ASH Daily News 7 December 2017
- JTI discriminated against worker, 66, on grounds of age
- Holiday healthcare heroes: ‘I want to reduce the lost years of smokers’
- Crackdown on adults buying cigarettes for youths
- Minnesotans for a Smoke-Free Generation Corrects Big Tobacco’s Omissions in New Ad Campaign
JTI discriminated against worker, 66, on grounds of age
A tobacco firm discriminated against a 66-year-old employee by refusing to offer him the same redundancy terms as younger staff, a tribunal has ruled.
Bernard Barlow worked for Japan Tobacco International (JTI) – formerly known as Gallahers’ factory – for 27 years. When the Ballymena factory announced it was closing, he was excluded from the firm’s “enhanced redundancy” scheme as it was only available to under 65s.
Source: BBC News, 7 December 2017
Holiday healthcare heroes: ‘I want to reduce the lost years of smokers’
Linda Robinson leads East Coast Community Healthcare’s (ECCH) Stop Smoking team in Great Yarmouth – with the help of her guide dog Arrow.
Arrow joins Linda, who has been partially sighted since the removal of a pituitary tumour six years ago, in every element of her work whether it is team meetings, advising clients or taking part in campaigns such national Stop Smoking Day or Stoptober.
This year ECCH was awarded the contract to deliver a new smoking cessation service right across Norfolk, under the Smokefree Norfolk scheme which has been in operation for the past 16 years.
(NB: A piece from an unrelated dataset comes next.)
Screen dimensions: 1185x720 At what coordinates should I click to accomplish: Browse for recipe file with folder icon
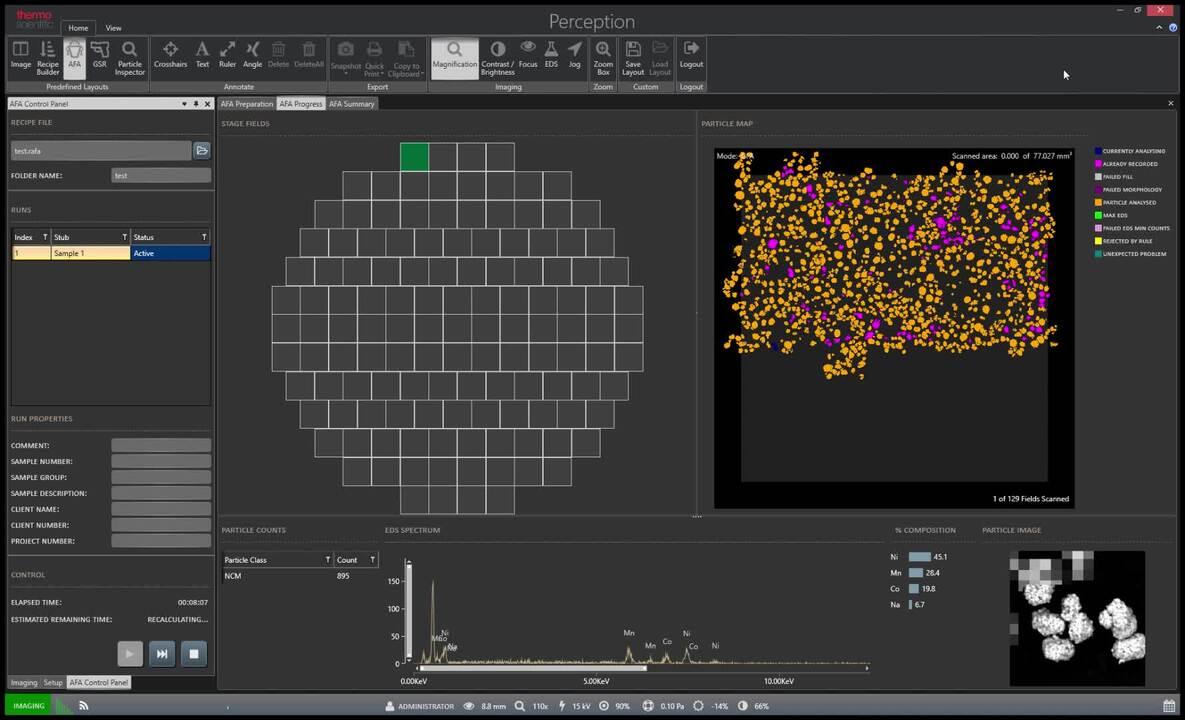[202, 150]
ECCH’s teams offer a range of initiatives including running special quit clinics, supporting pregnant women to give up smoking, holding ‘best practice’ seminars for other health professionals as well as seeing clients on a one to one basis.
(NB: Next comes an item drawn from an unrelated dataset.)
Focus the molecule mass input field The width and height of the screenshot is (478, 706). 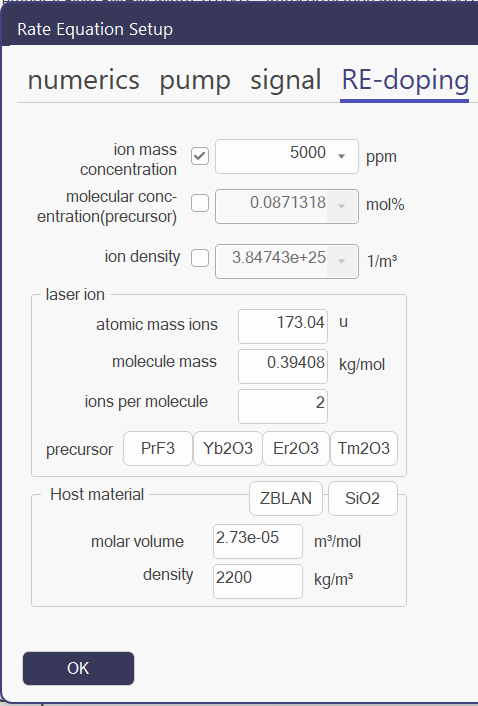[x=283, y=366]
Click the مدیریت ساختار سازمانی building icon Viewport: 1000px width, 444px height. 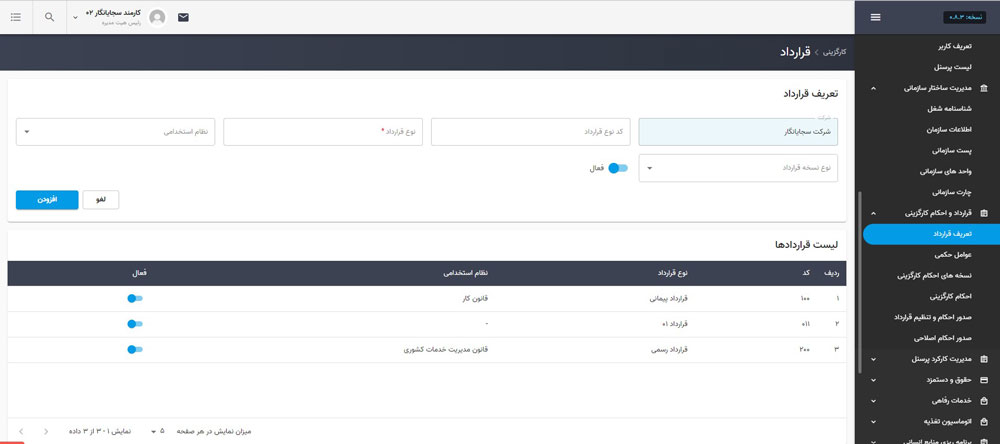(984, 88)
Source: Eastern Daily Press, 6 December 2017
Crackdown on adults buying cigarettes for youths
A new campaign against adults who buy cigarettes for young people has been launched in Clydebank.
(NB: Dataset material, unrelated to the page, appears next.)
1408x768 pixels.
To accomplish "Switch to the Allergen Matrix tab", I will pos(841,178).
Statistics show 36 young people under age 16 take up smoking every day in Scotland, getting cigarettes mostly from friends, family or other adults, many of whom think they are “doing them a favour”.
Councillor Iain McLaren, vice convener, added: “This campaign aims to push home the message that smoking can lead to health, money and addiction problems and that the younger people start smoking, the harder they find it to give up later in life. We really want to keep tobacco out of the hands of young people.”
Source: Clydebank Post, 6 December 2017
Minnesotans for a Smoke-Free Generation Corrects Big Tobacco’s Omissions in New Ad Campaign
Tobacco companies are being forced by court order to run ads revealing facts they long hid from the public about the dangers of smoking and secondhand smoke.
However, the tobacco industry fought for more than a decade over the wording of these “corrective statements,” and as a result the ads lack some key details about their deceptions that surfaced during the trial. In her 2006 ruling, U.S. District Court Judge Gladys Kessler stated that the tobacco companies deceived the public, suppressed research and perpetuated addiction in order to protect their profits.
Minnesotans for a Smoke-Free Generation, a coalition of Minnesota health organizations, is launching a new ad campaign and website to help the tobacco companies tell the full truth.